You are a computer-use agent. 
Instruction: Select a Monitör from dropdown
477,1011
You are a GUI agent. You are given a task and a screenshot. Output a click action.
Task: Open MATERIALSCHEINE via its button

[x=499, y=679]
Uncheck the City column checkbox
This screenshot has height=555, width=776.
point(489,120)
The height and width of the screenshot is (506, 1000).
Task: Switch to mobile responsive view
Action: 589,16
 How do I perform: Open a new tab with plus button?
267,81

- - -

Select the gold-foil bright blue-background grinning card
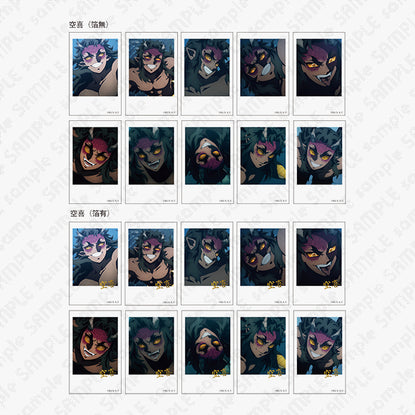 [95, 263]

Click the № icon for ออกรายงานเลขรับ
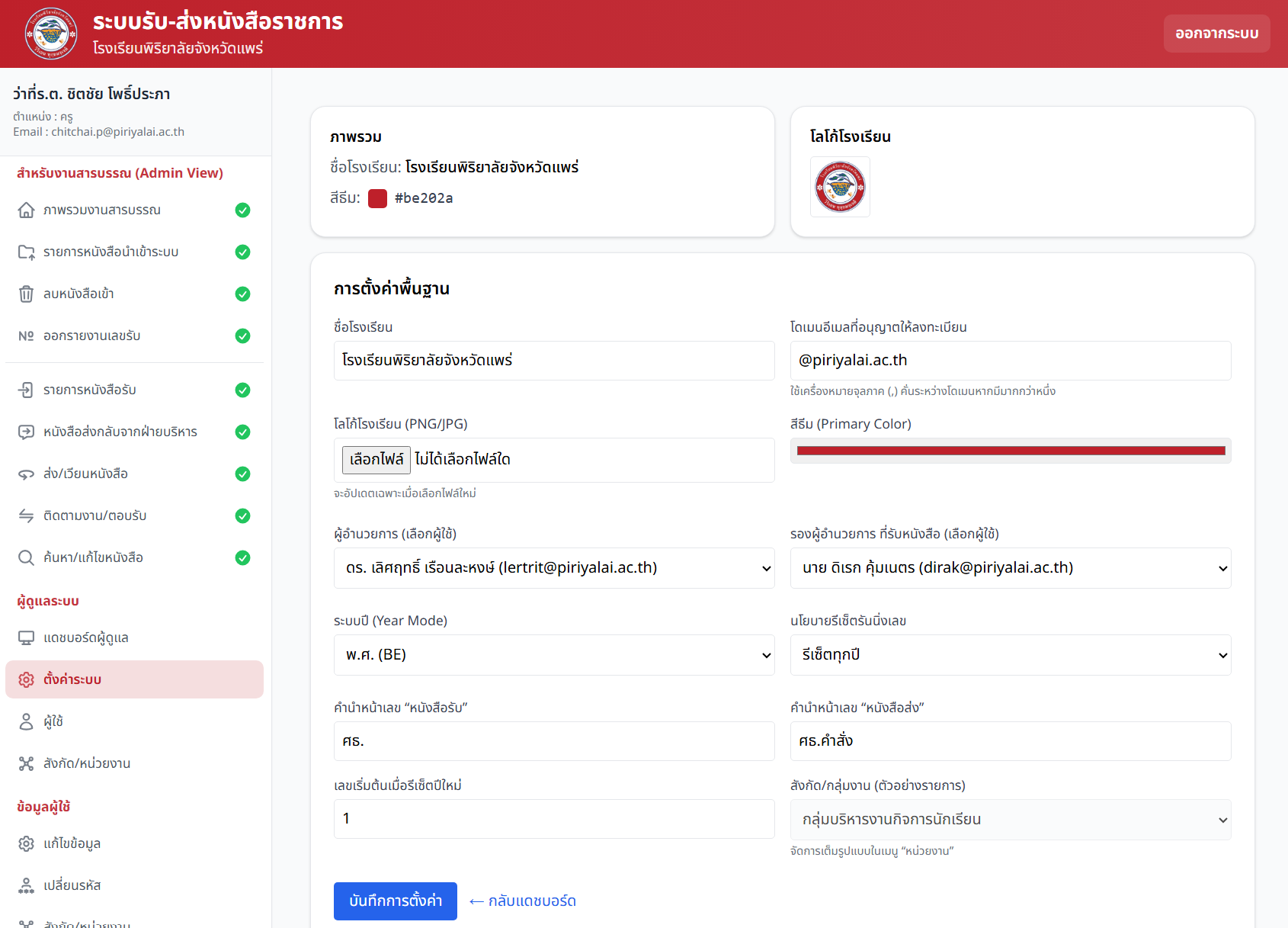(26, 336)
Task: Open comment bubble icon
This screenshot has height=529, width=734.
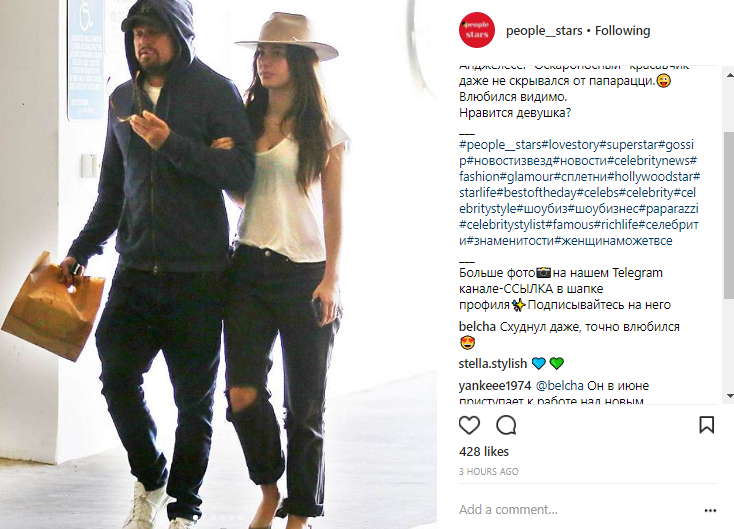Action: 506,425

- - -

### What you should do
From the records given above, copy all lines containing "agent".

### Reply to the task
You are a computer-use agent. 
You are a GUI agent. You are given a task and a screenshot. Output a click action.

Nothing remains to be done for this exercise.